Há quem diga que nenhuma empresa de “energia limpa” existiria não fossem os incentivos do governo, por exemplo. Ou então que somente uma análise no estilo Bill Gross pode estabelecer as causas do sucesso de uma empresa. Em outras palavras: vamos ser objetivos e focar nas Forças do Progresso. Até porque, cobrir tudo o que está envolvido na situação atual da Tesla é trabalho para um livro inteiro só sobre ela.

Além disso, o texto inclui um pouco de entusiasmo de um fã da empresa 😉

Mas sem mais delongas, vamos ao case.

Contexto em que a Tesla Motors surgiu

A Tesla Motors foi fundada em Julho de 2003 pelos engenheiros Martin Eberhard e Marc Tarpenning. Sim, muita gente pensa que o Elon Musk estava lá desde o início, mas isto não é verdade. Musk começou a fazer parte da empresa somente em 2004, depois de liderar a primeira série de investimentos (Series A), onde, então, assumiu a posição de membro do conselho e responsável pelas operações da empresa. Nesse período, Eberhard ainda era o CEO.

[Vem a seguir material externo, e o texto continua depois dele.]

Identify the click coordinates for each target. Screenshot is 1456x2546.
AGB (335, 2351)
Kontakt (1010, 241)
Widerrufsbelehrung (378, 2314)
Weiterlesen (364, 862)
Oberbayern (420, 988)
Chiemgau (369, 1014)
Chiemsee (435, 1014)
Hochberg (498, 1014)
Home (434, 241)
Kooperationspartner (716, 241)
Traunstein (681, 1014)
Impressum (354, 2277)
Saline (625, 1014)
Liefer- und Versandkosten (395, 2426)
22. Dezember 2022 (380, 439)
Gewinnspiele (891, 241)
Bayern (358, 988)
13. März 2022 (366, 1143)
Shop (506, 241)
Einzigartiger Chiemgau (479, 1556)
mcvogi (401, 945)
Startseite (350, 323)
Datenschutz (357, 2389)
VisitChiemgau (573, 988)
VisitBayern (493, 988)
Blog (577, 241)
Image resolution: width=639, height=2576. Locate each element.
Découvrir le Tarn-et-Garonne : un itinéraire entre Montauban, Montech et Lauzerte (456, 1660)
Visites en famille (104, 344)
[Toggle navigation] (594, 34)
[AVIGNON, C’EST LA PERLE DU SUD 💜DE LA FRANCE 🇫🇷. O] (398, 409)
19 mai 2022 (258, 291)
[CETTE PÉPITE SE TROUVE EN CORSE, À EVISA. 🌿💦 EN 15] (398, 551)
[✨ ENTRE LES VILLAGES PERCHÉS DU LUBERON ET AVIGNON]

Sabendo a situação atual da Tesla, parece bastante óbvio esperar que a empresa fosse um sucesso, levando em consideração os fundadores e a quantia de 7,5 milhões de dólares levantada na primeira rodada. Mas o ano do Series A era 2004. Nessa época, acreditar no mercado de carros elétricos não era muito, digamos, intuitivo ou, até mesmo, sensato.

Nos anos anteriores, mais ou menos entre o início dos anos 1990 e a primeira metade dos anos 2000, não havia quase nenhum projeto de carro elétrico bem sucedido. A grande maioria não chegou a durar mais de 4 anos para dizer a verdade.

Quase todos foram uma série de fracassos cujas razões foram apontadas desde falhas de mercado e tecnologia, até coisas mais complicadas. Há bastante estudos e especulações a respeito disto, tem até um documentário de 2006: “Quem matou o carro elétrico?” do diretor Chris Paine.

Tudo bem, pode haver várias razões obscuras para o fracasso desses projetos. Mas muitas delas são chatas de estudar e entender, pois envolvem leis, contratos, etc, coisas que eu não tenho vontade de escrever a respeito e que, sinceramente, eu acredito serem causas mais periféricas.

Aliás, sabe o que eu penso de verdade? O que, na minha opinião, é o principal fator? Eu penso no título deste post, principalmente se observarmos o contraste entre o sucesso da Tesla e o fracasso dos outros.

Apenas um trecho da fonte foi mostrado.